PJ| 8.24.10 @ 9:42PM
Be careful by using protection! STD rates have gone up in your age group.
Mel Torme| 8.24.10 @ 4:42PM
"There may be value in being a "gun-free" or "tobacco-free" or "drug-free" zone ...."
Yeah, if you consider medical costs, I guess we're on the same page here: Since a burglar would feel very free to rummage through your tidy house, and you, being in a gun-free zone (well, almost!) have been shot in the belly for trying to interfere with no defense, I think some medical costs would be saved indeed. No emergency care is necessary for the burglar, as he's good to go and none for our formerly-active-adult homeowner, who can go straight to the freakin' morgue withou passing go or collecting $200.
Nice work, James. Preach your anti-gun crap somewhere else. We don't take too kindly to your type around here. By "we", I mean me.
Jim| 8.25.10 @ 6:44PM
I was referring to the "cute" little signs around schools.
Mel Torme| 8.26.10 @ 2:32PM
From reading your article, I thought that the subject was "active adult communities" and your objections to them (much of which I agree with).

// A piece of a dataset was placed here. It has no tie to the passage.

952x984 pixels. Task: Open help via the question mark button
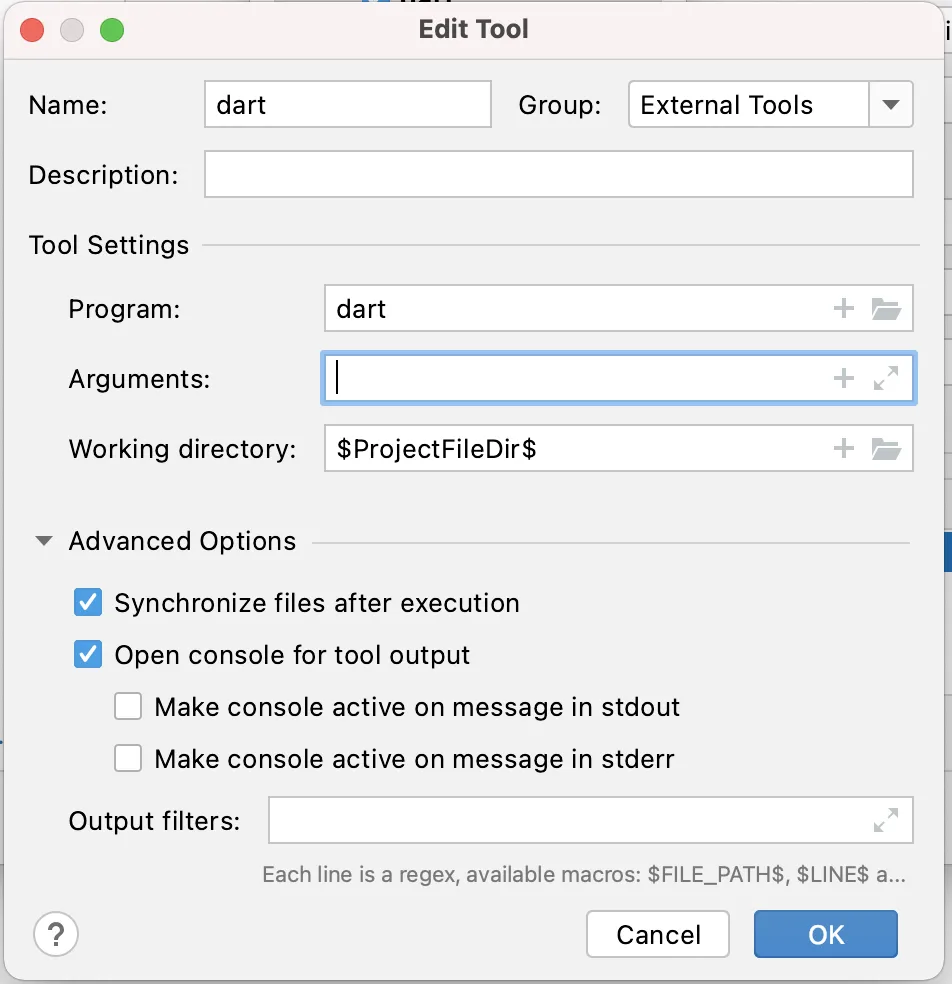[x=56, y=934]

I re-read your sentence now and see that you are comparing "gun-free zone" signs and others in one place to "child-free signs" in said active adult communities? The "gun-free zone" signs are definitely not cute to me (and, yes, I see your quote marks). 20 dead teenagers (or however many) lying in their own blood due to lack of any serious self-defense effort in that "anti-gun zone" in Littleton, CO was not cute, nor did it add value to anyone or any dead body.
So, what's your point about the signs adding value? If I were a burglar or child-molester I would see the value in those signs, of course, but, alas, I'm not, Jim. So who's your audience, the active-burglar community?

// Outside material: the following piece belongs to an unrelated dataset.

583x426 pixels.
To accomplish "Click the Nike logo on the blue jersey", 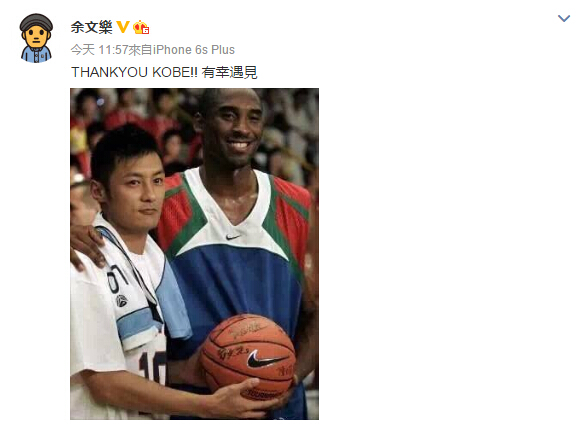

Mel Torme| 8.26.10 @ 2:35PM
Oh, wait, I've got it now. You're used to some of your audience being your left-wing friends to which you are trying to get across some conservative point, perhaps? You want to give on your principles on a few points to ingratiate yourself with them.
That doesn't work with me, so STFU about your value-added "gun-free zone" signs next time, mmmkay?
jrjr| 8.24.10 @ 5:04PM
55+ community -- with a weekly 55 page newspaper publication of the activities in the community. 25+ short golf courses and 9 major courses having 18/27 holes. Just about any indoor or outdoor activity anyone could think about, and if a person wants to start something new, the "company" has advisors and assistants to help. Most people seem to be of the higher average income person who saved correctly and seeks to live it according to the rules they prefer. Thus, I insist that it is a personal preference. I have lived in this for 11 years after 2 retirements and think it of something that separates us from much of reality. We neighbors are but 10 - 15 feet away from each other in 2-4 bedrooms, 1-3 baths in very nice homes. Would I do it again -- absolutely not. Jeff, your advertising is in neon lights on your sleeve.
Thomas| 8.24.10 @ 6:11PM
One size does not fit all...that goes for retirees as well as the rest of us...my parents have two small
55 + places....one in the Northeast...the other in FL....they are thriving......watching them trying to cut grass, rake leaves, shovel snow & clean the "American Dream" home w/ garage and lot...just got to be too much to manage.
They still do all those things....well no snow...lol....but at a fraction of what it used to be like......sometimes less is more....
Jeamaar37| 8.25.10 @ 12:28AM
It's is always surprising to me how vitriolic and nasty many of the comments are about other people's opinions and life choices. One would think that readers/writers would be either more reasonable--or more compassionate.
Bruce| 8.25.10 @ 2:51PM
I live in a 55+ apt complex next door to a high school. If I want noise, I walk half a block. If I want sleep which is one of the best amenities I can imagine, I stay home. And my windows are left open all the time. If I lived down the street, they wouldn't be and I wouldn't enjoy the sounds of life outside.
Bob Miller| 8.25.10 @ 4:04PM
People still have the right to choose their surroundings.